The end of your world is nigh.
You are told by God, a noted and reliable source, that in 100 days it all ends for you. Your mortal coil will burn out. You become the rarest of individuals who knows exactly when it will all be over.
What would you do with 100 days if they were all you had left?
Perhaps sell the house and tick off as many bucket list items as you can in the time, spiced up with liberal quantities of gay abandon.
You might reconnect with family and friends splurging out on dinner parties twice a week being sure to get the caterers in.
The grudges and prejudices that have dogged you for decades might be melted away as you spend your last 100 days on a mountaintop sweeping up leaves.
You might choose to ignore God’s 100-day deadline claiming a ruse and believe that you actually had a lot more time.
Clearly there will be as many ways to fill the last 100 days as there are people to fill them.
The most common theme among the disparate choices will be to do more or less the same as you always do. You will text, tweet, post and play Candy Crush.
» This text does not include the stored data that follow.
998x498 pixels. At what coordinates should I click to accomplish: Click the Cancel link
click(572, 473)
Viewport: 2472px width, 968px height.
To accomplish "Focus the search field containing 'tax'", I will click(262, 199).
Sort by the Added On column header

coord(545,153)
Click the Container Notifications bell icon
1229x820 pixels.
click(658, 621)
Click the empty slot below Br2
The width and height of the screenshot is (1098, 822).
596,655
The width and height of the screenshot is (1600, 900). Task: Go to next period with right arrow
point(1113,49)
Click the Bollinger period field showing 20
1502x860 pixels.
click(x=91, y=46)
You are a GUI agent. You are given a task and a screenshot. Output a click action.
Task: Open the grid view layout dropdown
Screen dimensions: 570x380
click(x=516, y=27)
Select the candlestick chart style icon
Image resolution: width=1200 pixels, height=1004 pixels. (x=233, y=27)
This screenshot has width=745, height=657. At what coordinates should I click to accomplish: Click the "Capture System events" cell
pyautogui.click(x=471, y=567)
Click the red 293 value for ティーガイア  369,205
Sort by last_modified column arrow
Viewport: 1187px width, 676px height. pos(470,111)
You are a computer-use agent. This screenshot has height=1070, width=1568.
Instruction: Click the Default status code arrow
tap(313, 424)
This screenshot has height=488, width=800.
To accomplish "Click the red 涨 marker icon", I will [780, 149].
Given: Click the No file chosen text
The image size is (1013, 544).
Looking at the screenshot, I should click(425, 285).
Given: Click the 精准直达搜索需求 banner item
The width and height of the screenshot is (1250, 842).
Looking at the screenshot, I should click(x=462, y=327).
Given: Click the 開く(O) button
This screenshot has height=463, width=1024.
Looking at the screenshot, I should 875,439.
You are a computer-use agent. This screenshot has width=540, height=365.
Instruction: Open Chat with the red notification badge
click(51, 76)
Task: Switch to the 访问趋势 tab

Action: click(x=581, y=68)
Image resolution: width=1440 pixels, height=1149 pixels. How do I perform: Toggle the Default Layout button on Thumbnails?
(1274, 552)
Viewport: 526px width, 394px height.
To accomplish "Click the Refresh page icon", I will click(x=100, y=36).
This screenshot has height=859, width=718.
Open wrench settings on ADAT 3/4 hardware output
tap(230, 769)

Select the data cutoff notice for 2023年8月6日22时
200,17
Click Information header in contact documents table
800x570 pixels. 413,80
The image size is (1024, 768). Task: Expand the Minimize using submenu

You will watch hours of crime dramas and cooking shows on TV. You will complain and argue, laugh and sing. Because these are the things that you do now when you have an unknown amount of time left. They are warm and familiar things that we all choose to do everyday.
And the thing is that you choose to do them. On the train to work, in the evening after dinner, at the weekends, in the 72 hours of the week you are not sleeping or working.
Yes, you choose to do them.
Think about it.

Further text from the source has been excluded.